Studying the Studies on the Minimum Wage

February 26, 2013

In a full page ad in today’s Politico, the conservative Employment Policies Institute (not to be confused with the progressive Economic Policy Institute) claims that “85 percent of the most credible economic research from the last 20 years” demonstrates that the minimum wage “reduces opportunities for the least-skilled jobseekers.” In making that claim, the Employment Policies Institute cites research published by economists David Neumark and William Wascher in 2007.

The problem here is that Neumark and Wascher make a decidedly subjective selection of studies to draw their conclusion. We actually have objective evaluations of the full body of recent minimum wage research and these point strongly in the direction of no significant effects on employment.

In their analysis,* Neumark and Wascher reviewed 102 studies of the minimum wage, 33 of which they declared “credible.” Of the 102 studies examined, only 53, however, used data for the United States, which would seem to be an important criteria for evaluating the employment impact here. Of these 53 U.S. studies, 19 earned the rating of “credible” from Neumark and Wascher. But, fully five of these 19 — more than one-fourth — were ones that Neumark and Wascher had conducted themselves. This raises real questions about the objectivity of Neumark and Wascher’s evaluations.

Neumark and Wascher are long-time opponents of the minimum wage. I have, for a long-time, been a supporter of regular, moderate increases in the minimum wage. So, who are you going to believe? Well, fortunately, we have statistical techniques designed to use objective criteria to sift through and evaluate situations where there are a large number of separate statistical studies on the same topic. These “meta-study” techniques are widely used in medicine, for example, where they help doctors to draw more reliable results from a large number of clinical studies than is possible from any individual study.

In a 2009 paper (behind a paywall) in the peer-reviewed, British Journal of Industrial Relations, Hristos Doucouliagos and T.D. Stanley report the results of their meta-study of 64 studies of the effects of the minimum wage on teenage employment in the United States. The chart below, taken from their paper, presents their key finding. The estimated employment effects, which are displayed along the x-axis, include both negative and positive values. Following standard statistical procedures, however, the researchers have also weighted each estimate by its statistical precision, which is measured on the y-axis. The higher up an estimate lies, the more precise it is.

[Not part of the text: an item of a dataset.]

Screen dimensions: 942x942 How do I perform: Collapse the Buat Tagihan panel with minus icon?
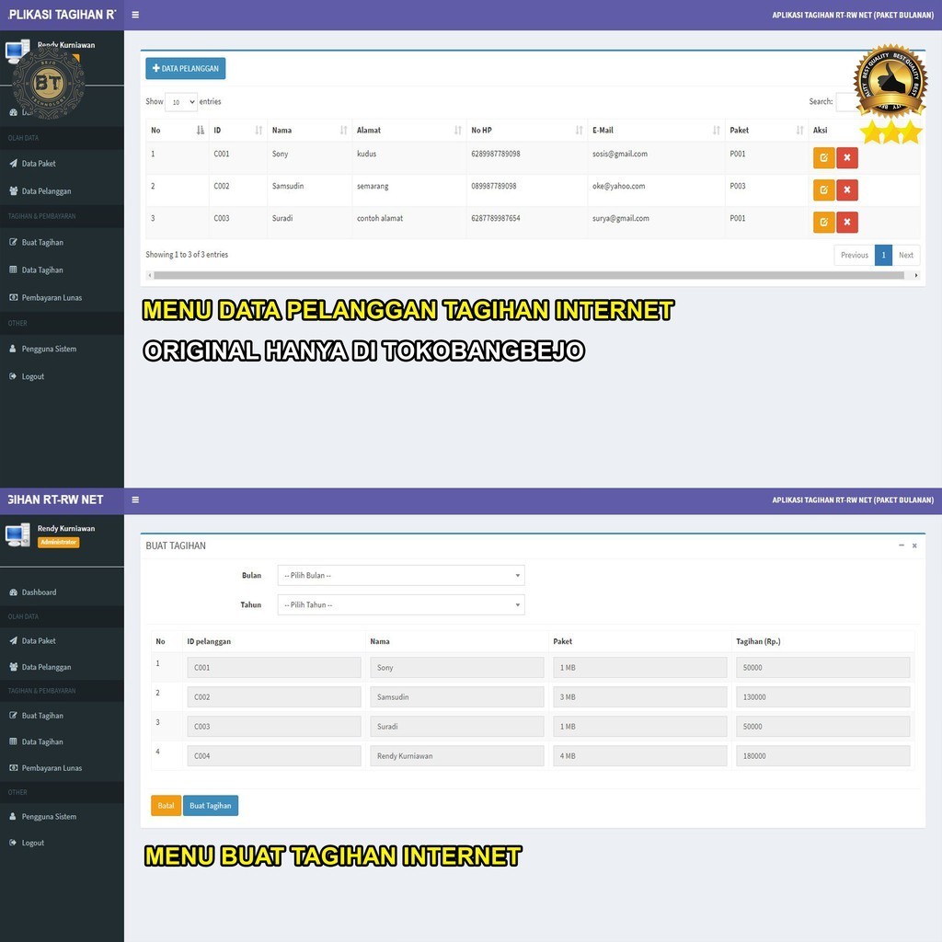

doucouliagos-stanley-2009-figure2

What is most striking about the chart is that all of the most precise estimates are at or very close to zero — the point where the minimum wage has no effect on teen employment.

Doucouliagos and Stanley’s more objective approach leads them to conclude that the minimum wage has “an insignificant employment effect (both practically and statistically).” And these results do not depend on anyone’s subjective judgment of the “credibility” of the underlying studies.

[*I refer here to the 2006 National Bureau of Economic Research version of their paper, which is available for download here behind the NBER’s paywall or here, for free, at the American Enterprise Institute’s website. I don’t believe that there are any differences between this analysis and the one published in 2007 in Foundations and Trends in Microeconomics and cited in the Employment Policies Institute ad.]